• **Records to process**:

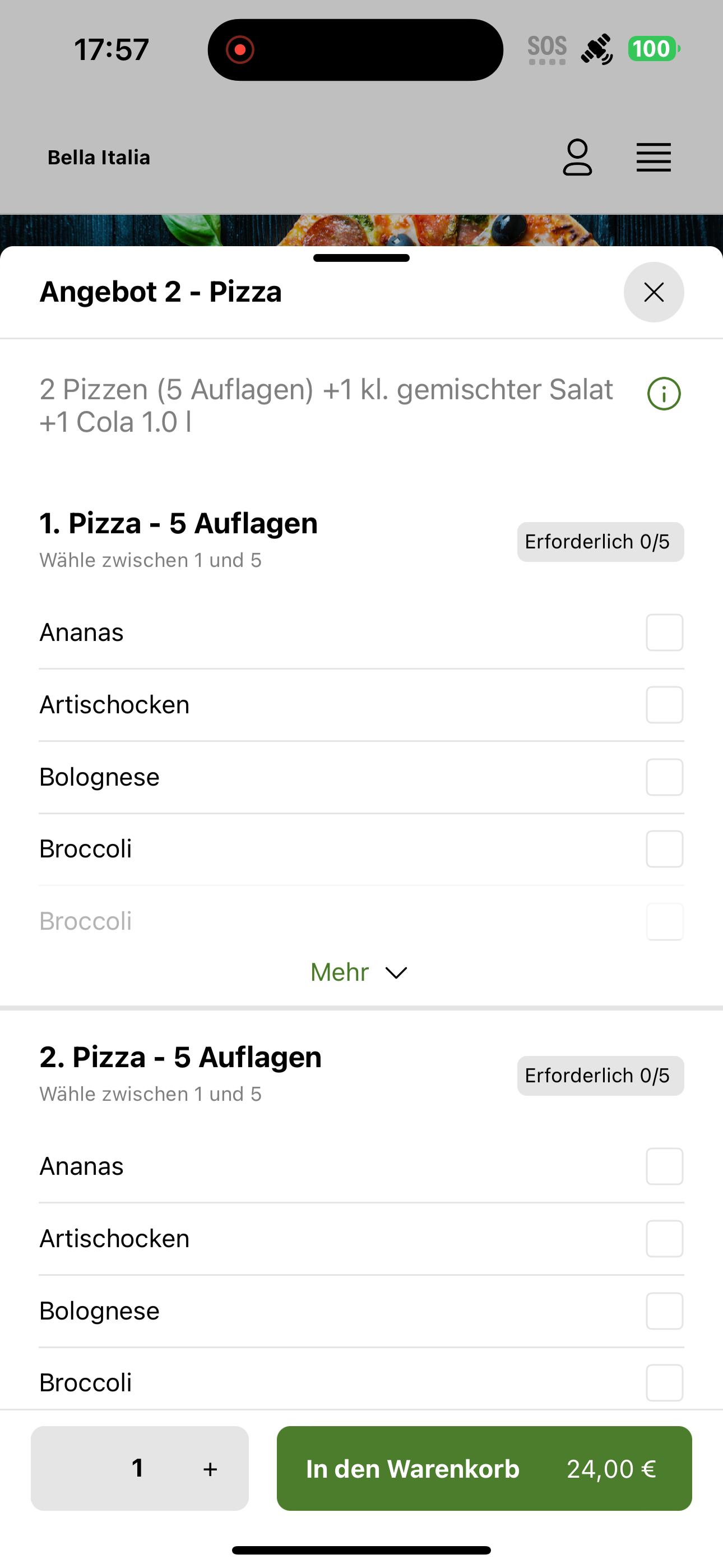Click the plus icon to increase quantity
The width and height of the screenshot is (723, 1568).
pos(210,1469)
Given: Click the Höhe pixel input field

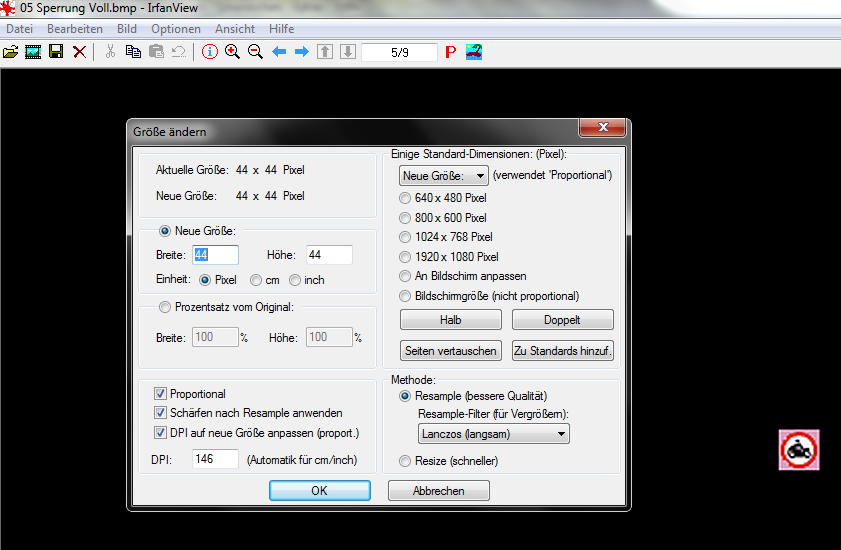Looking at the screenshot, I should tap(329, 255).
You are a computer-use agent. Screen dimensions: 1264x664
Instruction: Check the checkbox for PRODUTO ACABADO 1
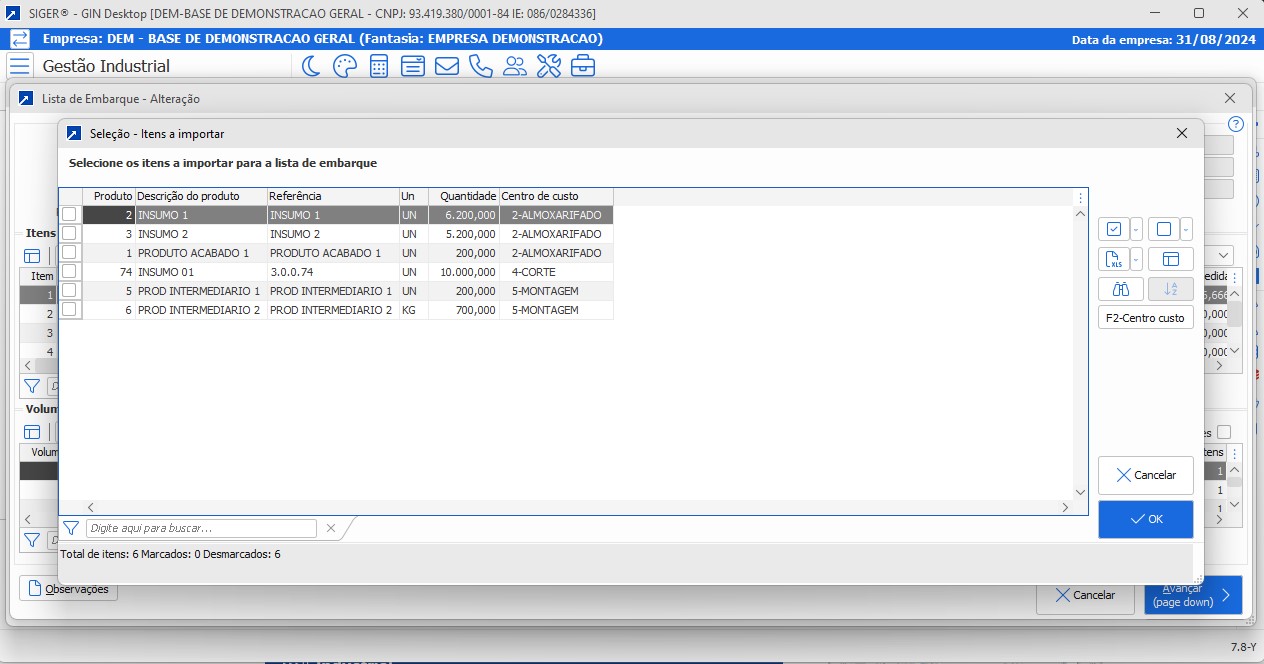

• **Task requirements**: Retype every line of the records above verbatim, omitting the pictures.

• **Final result**:
Click the plus icon to increase quantity
The width and height of the screenshot is (723, 1568).
pos(210,1469)
Given: Click the Höhe pixel input field

Looking at the screenshot, I should tap(329, 255).
You are a computer-use agent. Screen dimensions: 1264x664
Instruction: Check the checkbox for PRODUTO ACABADO 1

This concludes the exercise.